Sophocles (495-406 BC, Greek tragic poet)

 

Our passion and principals are constantly in a frenzy, but begin to shift and waver, as we return to reason.

 

Laurence Sterne (1713-1768, British author)

 

Reason is a very light rider, and easily shook off.

 

Jonathan Swift (1667-1745, Anglo-Irish satirist)

 

Too much sensibility creates unhappiness and too much insensibility creates crime.

 

Charles Maurice De Talleyrand (1754-1838, French statesman)

 

He that speaketh against his own reason speaks against his own conscience, and therefore it is certain that no man serves God with a good conscience who serves him against his reason.

 

Jeremy Taylor (1613-1667, British churchman, writer)

 

Man always has two reasons for the things he does; the logical one and the real one.

 

Author Unknown

 

Wise men are instructed in reason men of less understanding by experience; The most unknowing learn by necessity. Wise men do in the beginning what fools in the end.

 

Author Unknown

 

You can't reason someone out of a position they didn't reason themselves into.

 

Author Unknown

 

Many are destined to reason wrongly; others, not to reason at all; and others, to persecute those who do reason.

 

Francois-Marie Arouet de Voltaire (1694-1778, French historian, writer)

 

The true triumph of reason is that it enables us to get along with those who do not possess it.

 

Francois-Marie Arouet de Voltaire (1694-1778, French historian, writer)

 

Reason is the test of ridicule, not ridicule the test of truth.

 

William Warburton (1698-1779, Bishop of Gloucester)

 

Passion and prejudice govern the world; only under the name of reason.

 

John Wesley (1703-1791, British preacher, founder of Methodism)

 

An epigram often flashes light into regions where reason shines but dimly.

 

Edwin P. Whipple (1819-1886, American essayist)

 

Reason has never failed men.

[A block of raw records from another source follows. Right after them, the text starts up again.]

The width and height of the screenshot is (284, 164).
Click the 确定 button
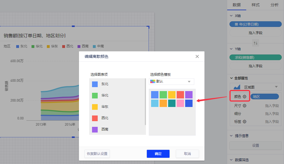click(x=158, y=154)
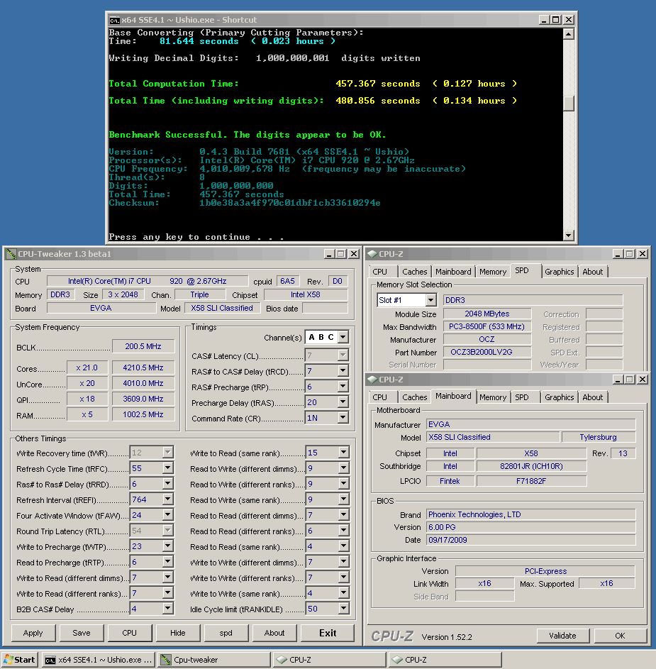Expand the Idle Cycle limit (tRANKIDLE) dropdown

pos(343,609)
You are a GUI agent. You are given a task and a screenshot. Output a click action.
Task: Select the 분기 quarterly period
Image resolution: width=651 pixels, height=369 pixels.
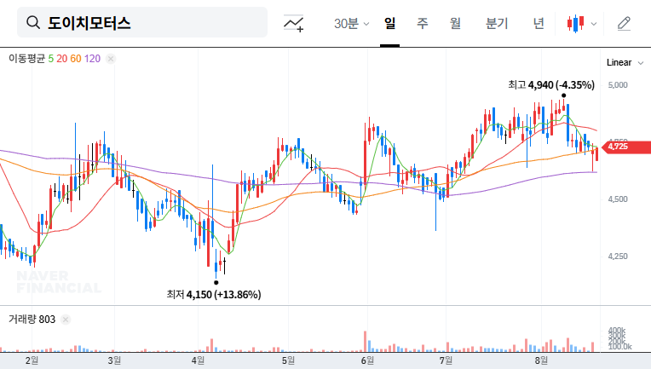(496, 24)
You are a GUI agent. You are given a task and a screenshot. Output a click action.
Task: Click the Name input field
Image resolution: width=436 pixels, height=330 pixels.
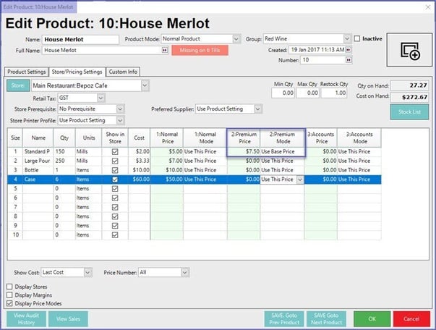pyautogui.click(x=80, y=38)
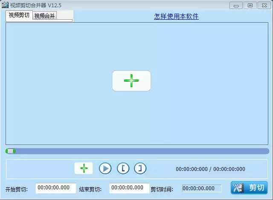Focus the 结束剪切 time field
273x200 pixels.
coord(129,188)
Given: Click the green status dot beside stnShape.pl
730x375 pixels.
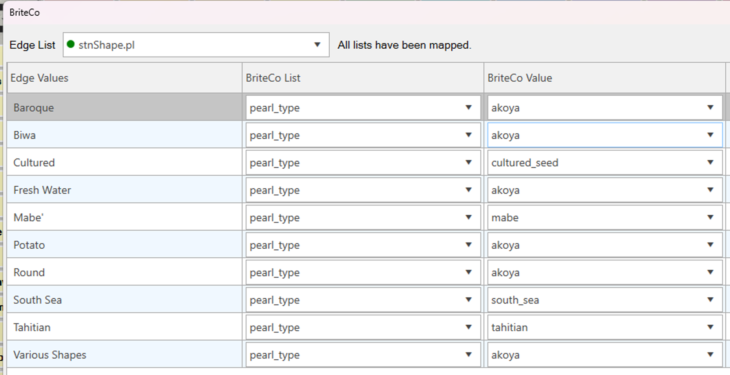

Only force and repression have made the wrecks in the world.

 

William Allen White (1868-1944, American editor, writer)

 

There are thousands of reasons why you cannot do what you want to.  All you need is one reason why you can.

 

Willis R. Whitney

 

I can stand brute force, but brute reason is quite unbearable. There is something unfair about its use. It is hitting below the intellect.

 

Oscar Wilde (1856-1900, British author, wit)

 

Reason is emotion for the sexless.

 

Heathcote Williams

 

The only business of the head in the world is to bow a ceaseless obeisance to the heart.